-- Start of Document text --
My girlfriend and I have been dating for almost two years now. We talk about wanting to be together forever...our someday is what we call it. She is the most important thing in the world to me. I am playing baseball at Lake Michigan College while she attends school at MSU.The plan was for me to play baseball for two years than transfer to wahtever college wanted me so I can continue to play. It's almost a 2 hour drive and being apart from her I think is what is causing all of our problems, I think if we were together we would be as happy as ever.

 

I'll be up front in saying that I'm a jealous person, well we both are but I am far worse. Going out to parties bothers the both of us but it definitely bothers me more. She likes to dress up and it bothers me that she will be out drinking looking amazing like she always does because I don't trust situations like that. I don't want other guys all over my girlfriend even thought I am 100 percent certain she would never cheat on me. I get angry about little stuff as well such as seeing a post on Facebook from a guy or an innocent picture on FB. I know that this is wrong of me and I want to change and not be that way but I have no idea how to go about doing that and I know if I don't change I will keep pushing her away and eventually lose her.

 

Another thing that has come up recently is that she has kind of put other things first. Our someday is the most important thing to me and it used to be to her too but lately I get the feeling that that has changed for her. I will do whatever it takes to make her happy and get to our someday. She has things she wants to do before that such as go on Spring Break trips and she has new guy friends that she says she might want to keep and stay in touch with and that bothers me. That's not healthy for either of us and again I just don't know how to change the way I feel. I know these trips and what not would bother me because she will be staying over night with other guys but I can't tell her that I don't want her to go, that is not fair to her at all. But at the same time I know it would really bother her if I were to stay over night with other girls or be hanging out with other girls so I don't because I want her to be happy and when she does those things it makes me feel like she doesn't care how I feel and that it will make me mad and we will fight which hurts our relationship. Someday is not the most important thing to her anymore and when she told me that it killed me.

 

I know I need to change or else this relationship will not work. I just feel like I am the only one willing to do anything. I told her I would go to MSU next year to be closer to her and stop playing baseball and everything but she said she wouldn't want me to because I love baseball and she wouldn't give up those things because it will hurt our relationship in the long run and we will end up regretting the things we gave up for eachother and end up resenting each other. I don't know what to do because I feel like I am the one making this so much worse but at the same time it kills me that this isn't the most important thing to her anymore and that she wouldn't do anything to make us work. If you have any tips for me as far as the jealousy thing goes and for our relationship please get back to me as soon as you can. I want to change and make this better as soon as I can before I lose the love of my life forever....
-- End of Document text --
-- Start of Items --
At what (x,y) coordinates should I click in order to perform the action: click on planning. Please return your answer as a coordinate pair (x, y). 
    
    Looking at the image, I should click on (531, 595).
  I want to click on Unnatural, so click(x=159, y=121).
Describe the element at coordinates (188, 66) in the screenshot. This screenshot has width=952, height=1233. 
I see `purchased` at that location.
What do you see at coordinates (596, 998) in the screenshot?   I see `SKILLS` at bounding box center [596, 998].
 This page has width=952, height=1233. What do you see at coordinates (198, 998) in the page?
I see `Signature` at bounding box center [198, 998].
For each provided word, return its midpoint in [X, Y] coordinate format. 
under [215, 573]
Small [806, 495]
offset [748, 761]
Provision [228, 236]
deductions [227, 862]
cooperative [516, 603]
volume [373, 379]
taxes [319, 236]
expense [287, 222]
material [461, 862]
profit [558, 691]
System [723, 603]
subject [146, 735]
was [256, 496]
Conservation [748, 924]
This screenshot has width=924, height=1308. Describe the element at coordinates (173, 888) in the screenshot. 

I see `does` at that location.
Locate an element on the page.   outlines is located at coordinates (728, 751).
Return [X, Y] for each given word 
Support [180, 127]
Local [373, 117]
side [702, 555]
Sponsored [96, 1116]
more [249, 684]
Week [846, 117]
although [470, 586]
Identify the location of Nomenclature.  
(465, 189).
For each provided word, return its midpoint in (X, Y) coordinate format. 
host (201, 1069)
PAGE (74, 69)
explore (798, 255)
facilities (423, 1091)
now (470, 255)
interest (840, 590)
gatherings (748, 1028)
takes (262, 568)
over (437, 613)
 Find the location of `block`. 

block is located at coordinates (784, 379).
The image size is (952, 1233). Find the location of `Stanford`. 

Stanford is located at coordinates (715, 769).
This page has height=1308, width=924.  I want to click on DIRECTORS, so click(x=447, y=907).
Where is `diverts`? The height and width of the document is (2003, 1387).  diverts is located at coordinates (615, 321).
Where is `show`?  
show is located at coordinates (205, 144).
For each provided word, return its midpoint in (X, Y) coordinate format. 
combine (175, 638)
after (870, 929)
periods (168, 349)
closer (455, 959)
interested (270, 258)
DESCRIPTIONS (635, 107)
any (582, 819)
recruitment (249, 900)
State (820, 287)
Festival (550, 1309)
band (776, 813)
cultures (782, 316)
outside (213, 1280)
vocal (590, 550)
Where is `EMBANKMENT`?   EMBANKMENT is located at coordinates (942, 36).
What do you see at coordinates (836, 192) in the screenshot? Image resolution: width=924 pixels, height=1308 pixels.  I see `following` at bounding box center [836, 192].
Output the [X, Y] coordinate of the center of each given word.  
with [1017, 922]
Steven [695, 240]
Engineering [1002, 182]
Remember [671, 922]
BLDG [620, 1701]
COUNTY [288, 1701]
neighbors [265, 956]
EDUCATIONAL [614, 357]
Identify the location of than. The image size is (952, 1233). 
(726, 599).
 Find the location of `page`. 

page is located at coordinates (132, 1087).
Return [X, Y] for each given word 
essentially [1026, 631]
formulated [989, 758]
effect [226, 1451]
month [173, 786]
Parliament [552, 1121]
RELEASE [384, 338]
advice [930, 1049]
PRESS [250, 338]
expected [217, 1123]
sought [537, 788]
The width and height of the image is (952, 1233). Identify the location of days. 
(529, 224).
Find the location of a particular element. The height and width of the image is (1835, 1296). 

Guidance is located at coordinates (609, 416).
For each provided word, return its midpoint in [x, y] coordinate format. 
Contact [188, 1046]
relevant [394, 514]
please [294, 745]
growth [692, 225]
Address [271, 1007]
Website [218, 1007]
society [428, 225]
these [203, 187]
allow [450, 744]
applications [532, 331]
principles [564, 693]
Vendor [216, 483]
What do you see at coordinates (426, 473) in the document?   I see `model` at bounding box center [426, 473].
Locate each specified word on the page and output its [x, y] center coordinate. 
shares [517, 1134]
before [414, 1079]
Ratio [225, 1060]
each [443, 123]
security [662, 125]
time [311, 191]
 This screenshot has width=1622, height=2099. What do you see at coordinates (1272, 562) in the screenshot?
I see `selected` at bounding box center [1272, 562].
-- End of Items --
# [Tasks]
1. Transcribe the passage of the relationship post between "My girlfriend and" and "happy as ever.", inclusive.
2. According to the relationship post, at what college does the writer play baseball?
3. Write what comes next in the post about the long-distance relationship, picking up after its final sentence.

# [Per-task outputs]
1.
My girlfriend and I have been dating for almost two years now. We talk about wanting to be together forever...our someday is what we call it. She is the most important thing in the world to me. I am playing baseball at Lake Michigan College while she attends school at MSU.The plan was for me to play baseball for two years than transfer to wahtever college wanted me so I can continue to play. It's almost a 2 hour drive and being apart from her I think is what is causing all of our problems, I think if we were together we would be as happy as ever.

2. Lake Michigan College.

3.
Posted

How old are you? How old is your GF?

 

Your girlfriend should empathize with your position and put herself into your shoes when considering what she is doing and what it might do to your relationship.

 

Before my GF and I got back I didn't really express much of my opinion as far as what she did and who she did it with. She treated me as though I was temporary-someone to pass the time with-perhaps to trade me in on a different model, rather than someone to look to the future with. We broke up and I said "good riddance!", but she came back. When she came back to me (I didn't pursue her AT ALL), I set some ground rules as far as how things were going to go.

 

I told her that I was not comfortable with her hanging out with guys one-on-one. Tell your GF this. Tell her that it makes you uncomfortable because it is "telling" the guys she is hanging out with, that she is more or less "available". Especially the spring break trip. That is a HUGE no! She doesn't need to go on trips with other dudes, especially if she is the only girl. Don't stop her from making new friends, just set parameters for how they should hang out based on what makes you feel comfortable.

 

To me, it sounds like your GF is the one who is changing and needs to change to keep you! You are doing (from the sounds of it) pretty much everything you can (short of showing up at her doorstep, enrolled at her school) to preserve what you have. She seems to be distancing herself, whether or not this is true remains to be seen though. The thing that would bother me would be all of the male attention she is getting, and that she is planning on spring break with a bunch of dudes (and she isn't even done with fall semester/quarter!!!!!!). Do you know if your spring breaks line up?

 

What are your schedules like? Can you meet up every now and then for a date night, weekend or something? Surely there must be a way in which you could close the distance at least twice a month. You're only 3 hours from each other (if you travel the speed limit... ;)). Maybe trade who goes to which location every other time?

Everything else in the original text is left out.